> _WHAT IS BEING ASKED_: The records below must be returned exactly, with every picture left out.

........

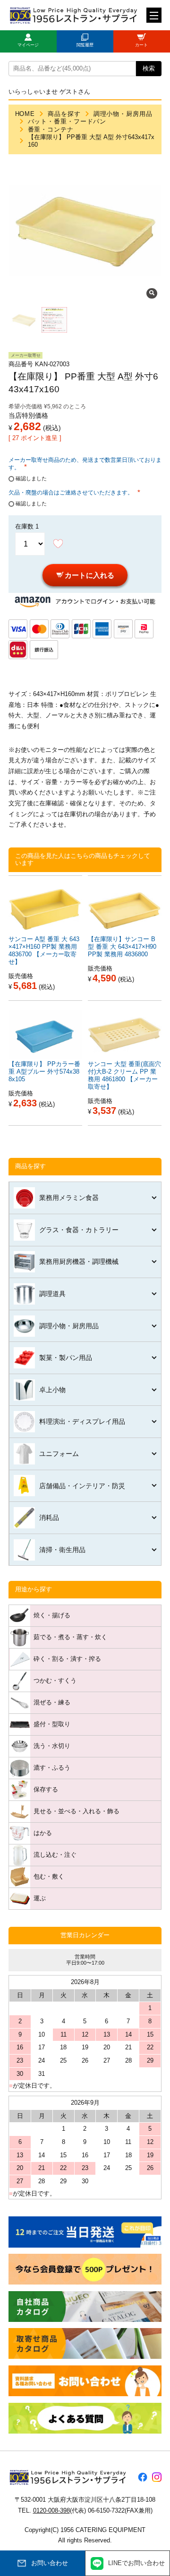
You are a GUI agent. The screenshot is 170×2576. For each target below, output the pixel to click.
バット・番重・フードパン (67, 121)
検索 (149, 68)
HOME (25, 114)
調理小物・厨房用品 (123, 114)
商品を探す (64, 114)
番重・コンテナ (51, 129)
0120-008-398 (51, 2510)
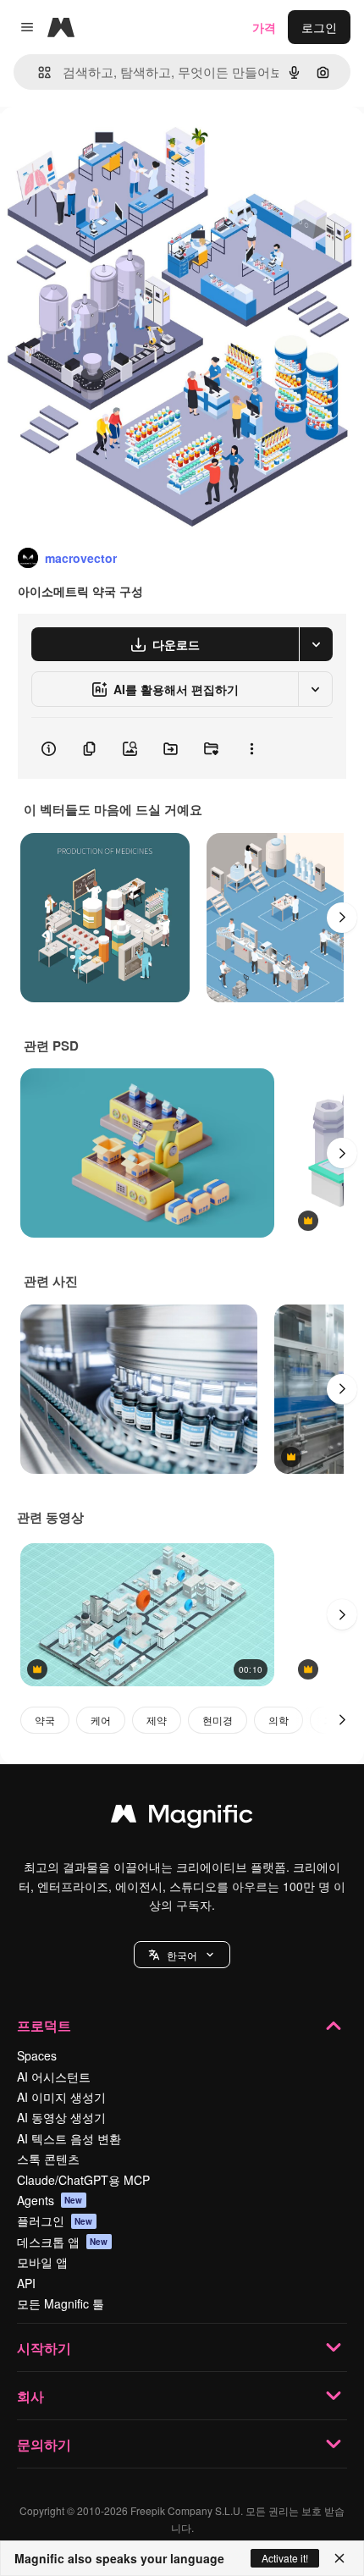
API (26, 2283)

........

> _RESULT BELOW_:
You are a GUI agent. The screenshot is 170×2576. For each target below, output the pixel to click.
バット・番重・フードパン (67, 121)
検索 (149, 68)
HOME (25, 114)
調理小物・厨房用品 (123, 114)
商品を探す (64, 114)
番重・コンテナ (51, 129)
0120-008-398 (51, 2510)
API (26, 2283)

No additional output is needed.